• _Seção do documento_
+--

A Munganga Promoção Cultural

A MUNGANGA PROMOÇÃO CULTURAL: O Brejo Isso!

sábado, 15 de outubro de 2022

TICO RC NAS ONDAS DO RÁDIO: O FÃ DO REI E DA MEMÓRIA DA MÚSICA

Tico RC com o cantor Ronie Von, no Brejo Santo União Clube. Roberta ao centro.
Arquivo pessoal.

A história de um lugar pode ser contada pelo conhecimento de seus homens e mulheres, que cresceram, viram e contribuíram com a formação de sua sociedade. Para se conhecer um lugar, é imprescindível, portanto, observar sua gente. 

Brejo Santo é uma cidade do interior cheia de personalidades interessantes. É uma cidade que goza de desenvolvimento, e ainda conserva seu ar pacato, uma certa identidade própria de seu povo.

Quero contar a vocês a história de um menino, que agarrado a suas ilusões infantis conseguiu edificar um sonho: uma rádio comunitária. A história desse menino e dessa rádio são bonitos recortes da história brejo-santense. Esta é história de Tico RC e a rádio Padre Pedro FM.

Em 11 de junho de 1955, nascia Francisco José Pereira, na Rua da Palha, em uma casa simples, na pacata Brejo Santo, sul do Ceará – no Cariri encantado.

Primogênito de uma prole de seis filhos, Tico, como desde criança foi carinhosamente apelidado, era uma criança inquieta, sonhadora. Sua alegria eram o cinema, os circos, os parques de diversão, as brincadeiras livres.

Alfabetizou-se em uma escola que funcionava no primeiro andar do Cine Paroquial, ambos administrados pelo padre Dermival, coadjutor do padre Pedro Inácio Ribeiro, o bom santo e velho pároco.

A primeira vez que entrou no cinema, foi como se estivesse dentro de um sonho: as imagens em movimento, a música, os artistas... Ria com os filmes de Mazzaropi, conhecia o Brasil pelos filmes da Cinelândia! Seu grande ídolo era Waldick Soriano, que lhe aparecia nas canções executadas no sistema de som de Zezim Moreira e dos parques de diversão que de vez em quando davam a alegria de se instalar no Brejo perdido. Se quisessem encontrar Tico, nessas ocasiões, pudesse estar certo da grande probabilidade de ele estar colado à cabine de som, olhando admirado as capas dos LPs, com os retratos expostos dos artistas, perguntando mil e uma coisas ao locutor.

+--

• _Dados de origem_

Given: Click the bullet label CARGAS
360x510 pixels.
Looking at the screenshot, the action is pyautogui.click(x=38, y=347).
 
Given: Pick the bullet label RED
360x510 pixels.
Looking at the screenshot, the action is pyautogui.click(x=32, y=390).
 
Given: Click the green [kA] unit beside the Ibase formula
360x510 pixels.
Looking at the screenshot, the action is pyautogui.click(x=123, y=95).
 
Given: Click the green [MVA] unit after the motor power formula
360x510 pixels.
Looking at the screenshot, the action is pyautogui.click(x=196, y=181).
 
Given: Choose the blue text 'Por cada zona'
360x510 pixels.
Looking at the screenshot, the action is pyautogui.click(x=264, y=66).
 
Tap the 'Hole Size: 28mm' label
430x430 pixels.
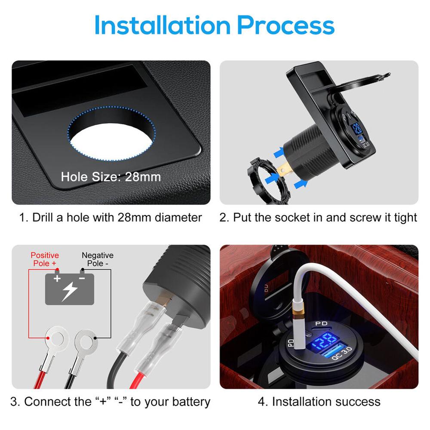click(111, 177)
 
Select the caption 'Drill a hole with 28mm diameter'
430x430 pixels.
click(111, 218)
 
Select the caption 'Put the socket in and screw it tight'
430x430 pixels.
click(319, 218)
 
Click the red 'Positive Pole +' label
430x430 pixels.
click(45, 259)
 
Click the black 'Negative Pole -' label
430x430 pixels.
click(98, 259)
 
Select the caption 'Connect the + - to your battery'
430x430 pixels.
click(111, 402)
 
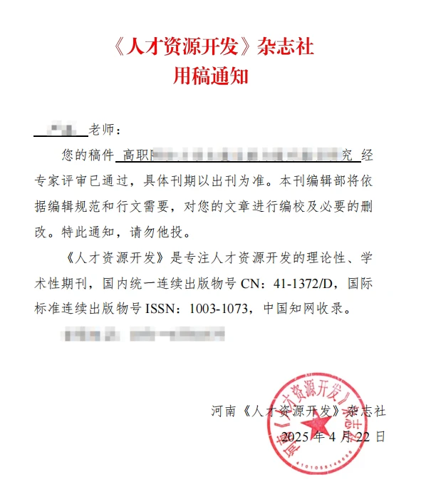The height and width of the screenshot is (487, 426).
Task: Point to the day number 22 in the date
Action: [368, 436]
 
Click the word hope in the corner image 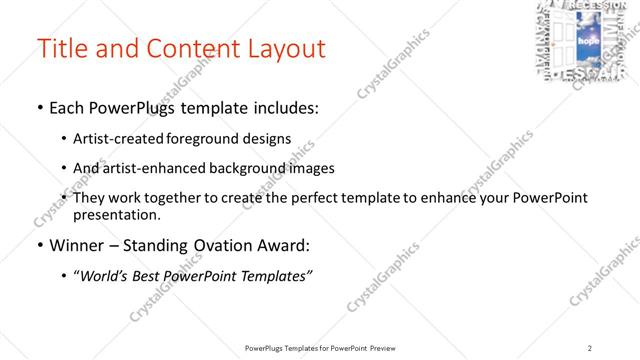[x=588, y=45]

+--

• _Instruções da tarefa_
Enumere as coisas que, segundo o texto sobre Tico RC, constituíam a alegria dele quando criança. As linhas não guardam relação com o texto.

• _Resposta correta_
O cinema, os circos, os parques de diversão e as brincadeiras livres.